### What is asked
Rewrite the records from the line containing "You are a GUI" through the line containing "pos(213,517)", shifting every coordinate in the answers by -67 and leaving the pictures out. Include only those lines.

### Extracted entries

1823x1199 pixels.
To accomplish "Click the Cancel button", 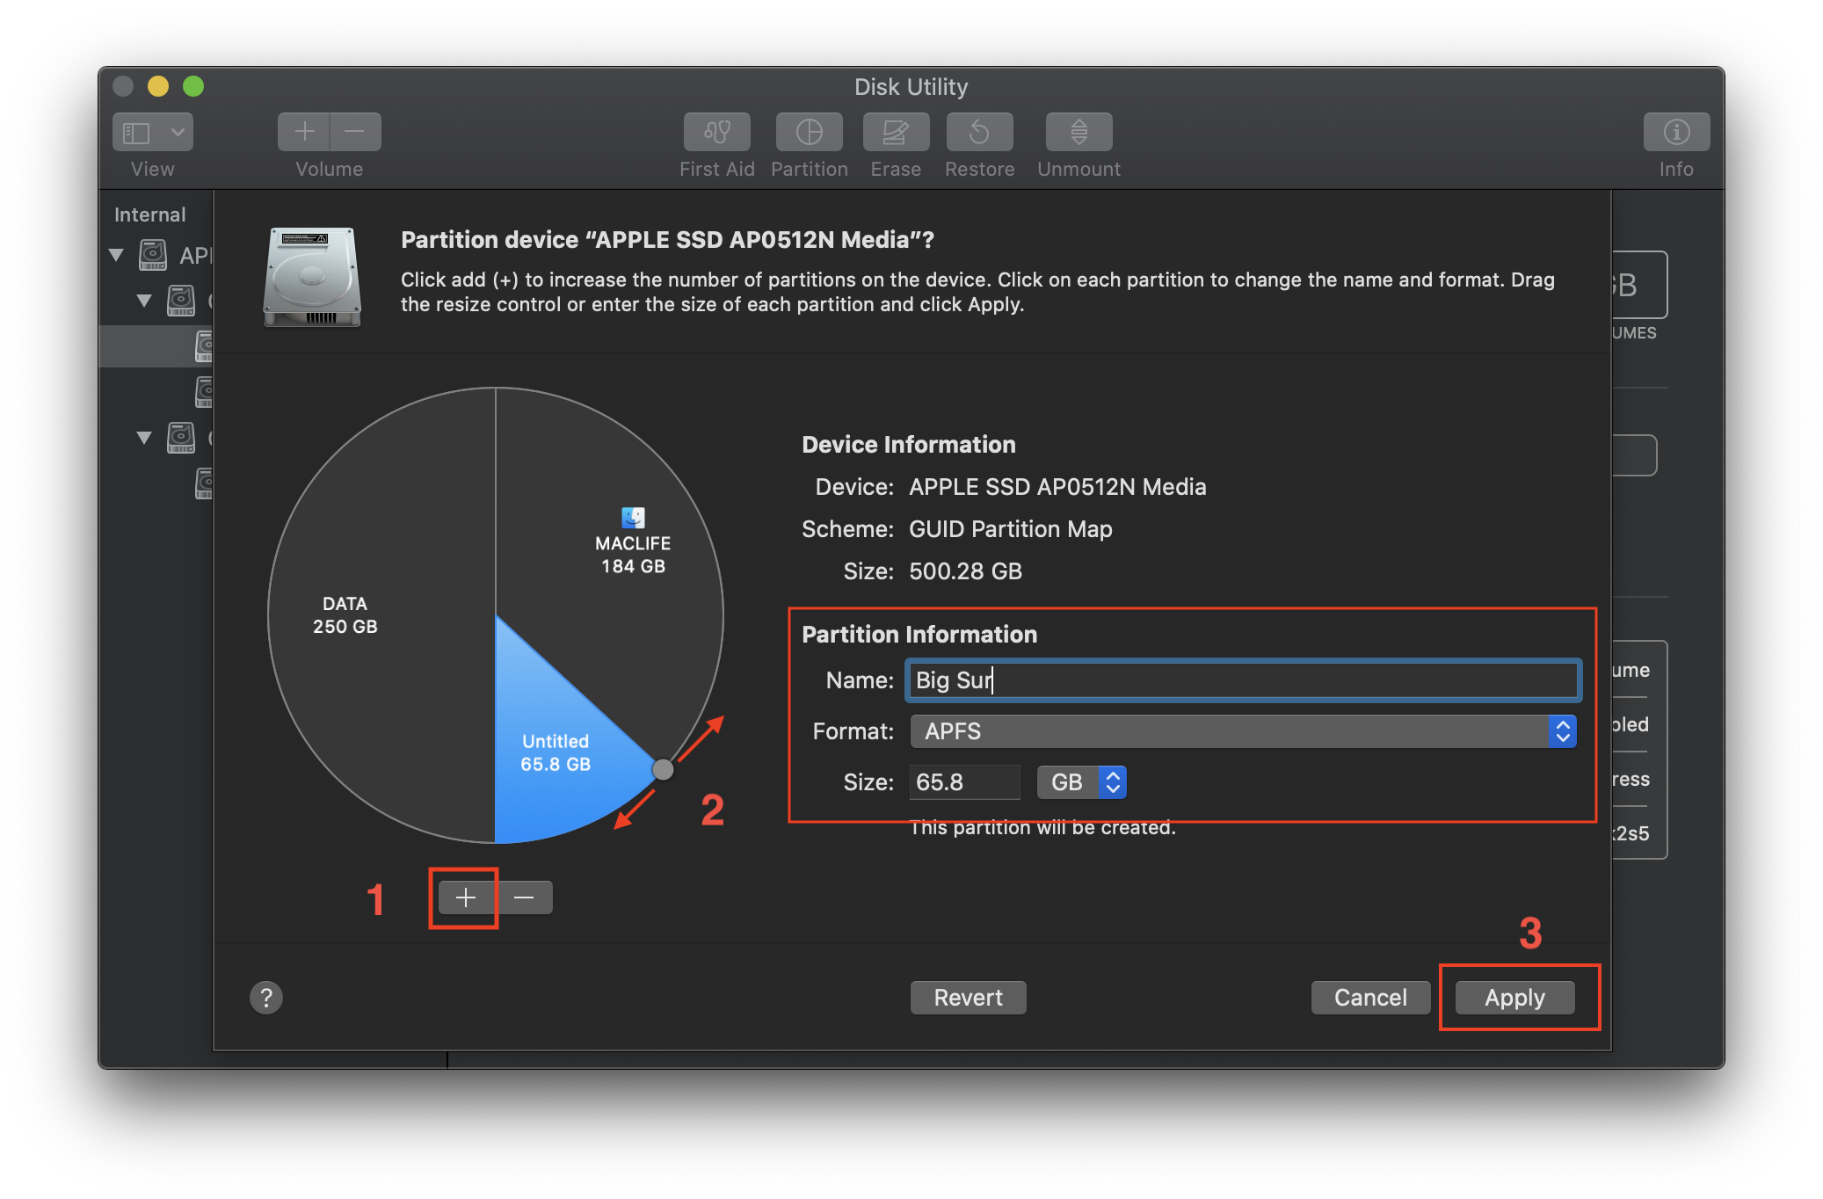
---
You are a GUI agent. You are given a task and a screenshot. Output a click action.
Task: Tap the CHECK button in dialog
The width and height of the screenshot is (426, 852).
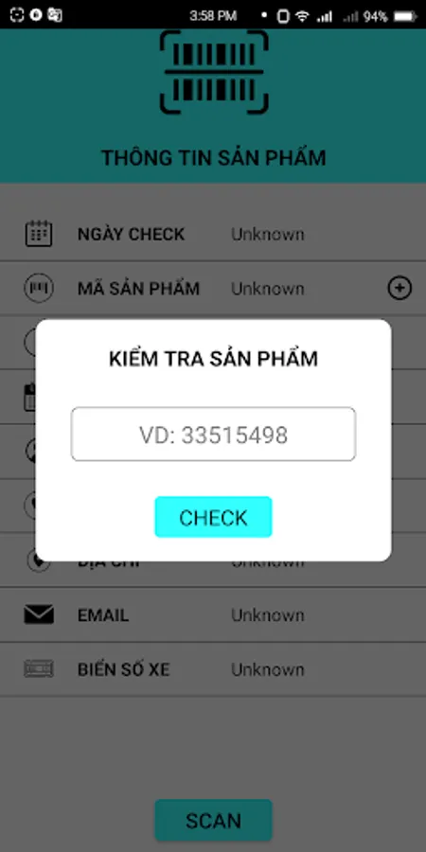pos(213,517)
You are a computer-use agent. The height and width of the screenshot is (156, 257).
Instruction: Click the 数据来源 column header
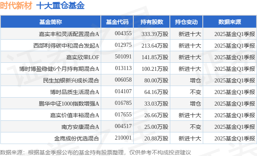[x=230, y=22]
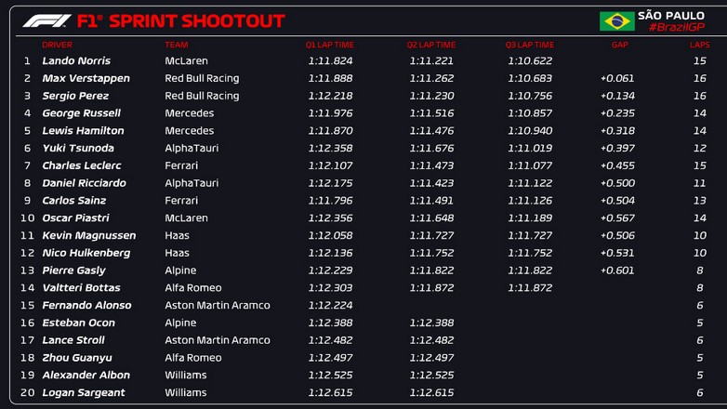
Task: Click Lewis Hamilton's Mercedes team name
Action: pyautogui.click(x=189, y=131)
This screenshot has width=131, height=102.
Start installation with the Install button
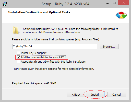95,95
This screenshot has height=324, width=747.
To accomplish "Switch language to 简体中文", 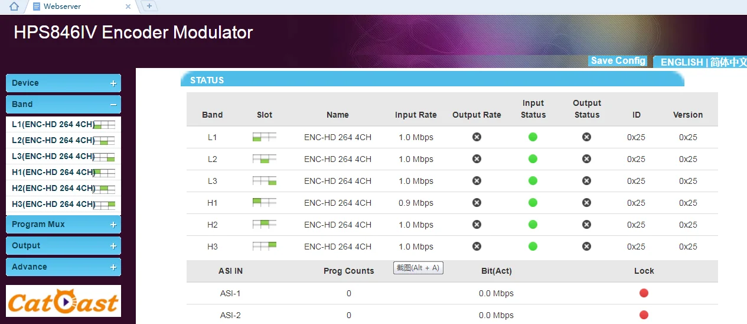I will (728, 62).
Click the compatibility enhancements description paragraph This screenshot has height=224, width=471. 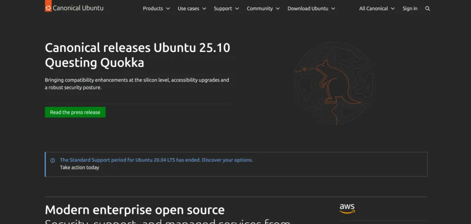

### Output below
You are a GUI agent. You are given a task and a screenshot. Output a click action.
Task: Tap the CHECK button in dialog
The width and height of the screenshot is (426, 852).
pos(146,450)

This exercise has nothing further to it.